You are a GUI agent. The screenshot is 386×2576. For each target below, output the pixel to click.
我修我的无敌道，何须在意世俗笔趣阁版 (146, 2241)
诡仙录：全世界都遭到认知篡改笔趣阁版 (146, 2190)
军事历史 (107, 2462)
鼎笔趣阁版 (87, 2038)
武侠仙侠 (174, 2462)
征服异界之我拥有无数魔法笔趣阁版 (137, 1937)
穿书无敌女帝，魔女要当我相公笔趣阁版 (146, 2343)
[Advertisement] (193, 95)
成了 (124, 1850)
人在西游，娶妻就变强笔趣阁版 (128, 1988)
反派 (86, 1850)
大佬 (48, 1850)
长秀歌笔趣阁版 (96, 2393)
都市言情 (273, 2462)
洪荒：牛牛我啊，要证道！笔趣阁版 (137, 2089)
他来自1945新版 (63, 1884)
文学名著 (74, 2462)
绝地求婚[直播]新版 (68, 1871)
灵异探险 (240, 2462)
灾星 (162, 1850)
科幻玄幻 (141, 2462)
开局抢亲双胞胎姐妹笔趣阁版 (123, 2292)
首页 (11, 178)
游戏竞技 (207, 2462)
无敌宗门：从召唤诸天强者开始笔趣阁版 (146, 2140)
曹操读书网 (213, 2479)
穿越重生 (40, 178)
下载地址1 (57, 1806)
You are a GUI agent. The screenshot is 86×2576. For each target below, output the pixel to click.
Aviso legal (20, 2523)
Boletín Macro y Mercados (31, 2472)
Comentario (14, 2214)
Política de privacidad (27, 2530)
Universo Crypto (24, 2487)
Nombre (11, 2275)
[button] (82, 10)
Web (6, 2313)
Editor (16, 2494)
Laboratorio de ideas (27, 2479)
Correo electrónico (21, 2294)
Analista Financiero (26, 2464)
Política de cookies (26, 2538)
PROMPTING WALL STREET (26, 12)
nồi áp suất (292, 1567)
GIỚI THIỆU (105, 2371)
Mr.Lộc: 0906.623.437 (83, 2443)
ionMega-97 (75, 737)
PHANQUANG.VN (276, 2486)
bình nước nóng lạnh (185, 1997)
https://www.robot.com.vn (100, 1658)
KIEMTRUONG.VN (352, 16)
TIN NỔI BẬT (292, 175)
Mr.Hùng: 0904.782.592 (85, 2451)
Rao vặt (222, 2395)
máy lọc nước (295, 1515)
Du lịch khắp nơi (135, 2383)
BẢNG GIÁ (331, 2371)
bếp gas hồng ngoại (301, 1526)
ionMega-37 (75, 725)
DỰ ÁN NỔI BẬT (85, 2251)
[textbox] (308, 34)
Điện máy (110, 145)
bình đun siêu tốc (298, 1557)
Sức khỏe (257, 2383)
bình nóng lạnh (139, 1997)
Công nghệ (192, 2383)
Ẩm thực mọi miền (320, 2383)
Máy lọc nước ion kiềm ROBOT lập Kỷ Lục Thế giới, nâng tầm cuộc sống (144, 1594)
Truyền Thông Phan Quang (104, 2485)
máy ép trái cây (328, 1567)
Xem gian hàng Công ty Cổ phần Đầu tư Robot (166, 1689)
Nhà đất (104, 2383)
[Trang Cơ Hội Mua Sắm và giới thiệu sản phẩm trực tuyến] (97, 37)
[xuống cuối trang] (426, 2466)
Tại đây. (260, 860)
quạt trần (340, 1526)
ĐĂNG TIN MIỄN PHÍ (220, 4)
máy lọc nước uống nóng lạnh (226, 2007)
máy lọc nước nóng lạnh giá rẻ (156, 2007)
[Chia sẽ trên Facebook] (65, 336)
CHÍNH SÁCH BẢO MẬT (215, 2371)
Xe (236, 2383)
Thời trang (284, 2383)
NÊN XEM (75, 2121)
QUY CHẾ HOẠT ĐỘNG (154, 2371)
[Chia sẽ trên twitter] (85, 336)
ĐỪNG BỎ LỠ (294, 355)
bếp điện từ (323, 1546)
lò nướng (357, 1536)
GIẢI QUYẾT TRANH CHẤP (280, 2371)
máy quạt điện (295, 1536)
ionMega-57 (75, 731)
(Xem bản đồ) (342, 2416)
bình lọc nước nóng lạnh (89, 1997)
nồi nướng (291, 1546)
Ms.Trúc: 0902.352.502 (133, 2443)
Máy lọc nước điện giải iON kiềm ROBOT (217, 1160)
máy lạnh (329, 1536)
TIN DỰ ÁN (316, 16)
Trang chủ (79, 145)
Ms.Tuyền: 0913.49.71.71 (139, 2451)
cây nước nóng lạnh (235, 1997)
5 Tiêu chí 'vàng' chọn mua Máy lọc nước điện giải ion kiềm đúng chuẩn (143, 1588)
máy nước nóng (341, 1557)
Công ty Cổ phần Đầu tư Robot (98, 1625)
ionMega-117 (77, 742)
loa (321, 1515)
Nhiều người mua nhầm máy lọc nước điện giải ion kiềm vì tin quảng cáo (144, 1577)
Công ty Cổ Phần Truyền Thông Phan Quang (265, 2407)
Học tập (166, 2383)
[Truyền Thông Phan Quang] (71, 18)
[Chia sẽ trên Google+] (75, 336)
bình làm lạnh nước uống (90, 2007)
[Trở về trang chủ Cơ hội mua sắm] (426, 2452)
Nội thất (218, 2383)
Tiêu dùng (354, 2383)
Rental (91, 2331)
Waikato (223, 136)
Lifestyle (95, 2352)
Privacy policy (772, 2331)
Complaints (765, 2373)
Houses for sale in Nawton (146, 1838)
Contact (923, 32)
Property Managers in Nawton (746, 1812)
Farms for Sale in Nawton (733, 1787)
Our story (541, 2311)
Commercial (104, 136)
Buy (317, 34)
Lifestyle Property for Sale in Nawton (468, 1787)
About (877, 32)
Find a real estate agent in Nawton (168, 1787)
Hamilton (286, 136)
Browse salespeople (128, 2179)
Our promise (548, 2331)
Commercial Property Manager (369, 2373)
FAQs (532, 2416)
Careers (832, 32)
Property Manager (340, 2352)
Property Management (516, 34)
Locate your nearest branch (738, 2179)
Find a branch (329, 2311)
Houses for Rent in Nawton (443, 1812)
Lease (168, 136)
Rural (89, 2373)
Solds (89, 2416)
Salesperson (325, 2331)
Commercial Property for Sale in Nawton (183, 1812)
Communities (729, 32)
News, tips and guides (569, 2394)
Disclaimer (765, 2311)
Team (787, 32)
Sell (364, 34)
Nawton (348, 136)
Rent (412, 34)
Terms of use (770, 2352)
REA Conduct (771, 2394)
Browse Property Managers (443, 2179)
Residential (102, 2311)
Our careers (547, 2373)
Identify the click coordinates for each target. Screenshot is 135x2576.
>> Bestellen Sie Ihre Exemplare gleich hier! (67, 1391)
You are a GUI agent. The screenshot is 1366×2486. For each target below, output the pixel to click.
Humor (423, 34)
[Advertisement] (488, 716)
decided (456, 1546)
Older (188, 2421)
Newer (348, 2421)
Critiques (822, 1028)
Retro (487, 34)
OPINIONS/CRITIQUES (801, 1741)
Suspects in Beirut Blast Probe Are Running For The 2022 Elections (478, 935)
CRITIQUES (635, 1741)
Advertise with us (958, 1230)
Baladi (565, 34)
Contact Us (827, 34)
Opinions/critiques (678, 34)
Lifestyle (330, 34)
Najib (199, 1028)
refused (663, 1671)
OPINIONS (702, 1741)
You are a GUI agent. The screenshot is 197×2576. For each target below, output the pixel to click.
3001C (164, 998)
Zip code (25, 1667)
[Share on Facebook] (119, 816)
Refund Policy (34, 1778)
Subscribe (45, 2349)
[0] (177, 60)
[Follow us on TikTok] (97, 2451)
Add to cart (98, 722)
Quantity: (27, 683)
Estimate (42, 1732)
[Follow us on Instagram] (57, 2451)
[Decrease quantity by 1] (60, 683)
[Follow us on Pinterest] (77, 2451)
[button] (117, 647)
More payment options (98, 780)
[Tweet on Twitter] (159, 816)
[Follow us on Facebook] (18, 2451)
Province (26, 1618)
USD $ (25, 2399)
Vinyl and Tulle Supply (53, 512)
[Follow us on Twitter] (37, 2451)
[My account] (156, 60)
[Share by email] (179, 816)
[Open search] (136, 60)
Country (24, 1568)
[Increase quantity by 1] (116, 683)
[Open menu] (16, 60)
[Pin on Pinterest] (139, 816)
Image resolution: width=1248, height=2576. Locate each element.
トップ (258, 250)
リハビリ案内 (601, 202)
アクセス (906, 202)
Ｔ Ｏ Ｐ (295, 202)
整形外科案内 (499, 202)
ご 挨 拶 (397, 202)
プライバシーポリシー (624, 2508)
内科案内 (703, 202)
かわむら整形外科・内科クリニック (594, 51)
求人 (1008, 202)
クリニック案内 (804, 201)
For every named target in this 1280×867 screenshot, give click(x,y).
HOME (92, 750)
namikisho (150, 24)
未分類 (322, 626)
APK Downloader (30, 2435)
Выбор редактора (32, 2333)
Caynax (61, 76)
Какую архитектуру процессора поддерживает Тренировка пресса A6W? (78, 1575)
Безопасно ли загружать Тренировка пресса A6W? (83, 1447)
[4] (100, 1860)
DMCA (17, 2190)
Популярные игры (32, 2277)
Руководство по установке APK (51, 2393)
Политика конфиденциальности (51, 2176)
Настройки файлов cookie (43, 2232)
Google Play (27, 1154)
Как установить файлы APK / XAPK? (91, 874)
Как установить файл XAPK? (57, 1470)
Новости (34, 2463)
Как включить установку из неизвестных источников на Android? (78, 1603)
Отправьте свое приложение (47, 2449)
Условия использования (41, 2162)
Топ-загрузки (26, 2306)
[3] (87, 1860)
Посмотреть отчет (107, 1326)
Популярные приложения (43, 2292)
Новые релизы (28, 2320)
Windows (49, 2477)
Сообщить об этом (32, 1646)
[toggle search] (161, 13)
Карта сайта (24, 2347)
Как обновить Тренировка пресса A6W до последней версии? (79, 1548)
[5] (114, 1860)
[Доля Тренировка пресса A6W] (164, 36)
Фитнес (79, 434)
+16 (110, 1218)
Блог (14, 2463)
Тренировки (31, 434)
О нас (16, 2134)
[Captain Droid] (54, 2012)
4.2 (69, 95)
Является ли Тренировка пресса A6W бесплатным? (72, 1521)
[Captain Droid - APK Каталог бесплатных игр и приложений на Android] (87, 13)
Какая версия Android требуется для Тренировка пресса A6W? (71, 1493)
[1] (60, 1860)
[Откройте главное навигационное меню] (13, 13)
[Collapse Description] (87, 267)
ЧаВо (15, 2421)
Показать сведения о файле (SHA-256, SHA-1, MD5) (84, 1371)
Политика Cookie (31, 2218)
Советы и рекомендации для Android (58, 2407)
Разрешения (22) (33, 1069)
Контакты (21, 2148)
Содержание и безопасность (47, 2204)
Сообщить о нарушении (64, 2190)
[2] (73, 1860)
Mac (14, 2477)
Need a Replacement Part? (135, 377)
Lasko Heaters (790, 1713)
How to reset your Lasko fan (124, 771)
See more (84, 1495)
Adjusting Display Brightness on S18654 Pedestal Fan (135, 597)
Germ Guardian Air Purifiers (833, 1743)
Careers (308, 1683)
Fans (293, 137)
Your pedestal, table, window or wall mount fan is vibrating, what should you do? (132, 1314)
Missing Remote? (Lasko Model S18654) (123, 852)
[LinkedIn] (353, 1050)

◆ ◆ ◆ ◆

» **Aim of the exercise**
Using the entries above, give back exactly the line containing "Блог (14, 2463)", the line containing "[2] (73, 1860)", and every line between them, and nothing else.

» **Written solution**
Блог (14, 2463)
Тренировки (31, 434)
О нас (16, 2134)
[Captain Droid] (54, 2012)
4.2 (69, 95)
Является ли Тренировка пресса A6W бесплатным? (72, 1521)
[Captain Droid - APK Каталог бесплатных игр и приложений на Android] (87, 13)
Какая версия Android требуется для Тренировка пресса A6W? (71, 1493)
[1] (60, 1860)
[Откройте главное навигационное меню] (13, 13)
[Collapse Description] (87, 267)
ЧаВо (15, 2421)
Показать сведения о файле (SHA-256, SHA-1, MD5) (84, 1371)
Политика Cookie (31, 2218)
Советы и рекомендации для Android (58, 2407)
Разрешения (22) (33, 1069)
Контакты (21, 2148)
Содержание и безопасность (47, 2204)
Сообщить о нарушении (64, 2190)
[2] (73, 1860)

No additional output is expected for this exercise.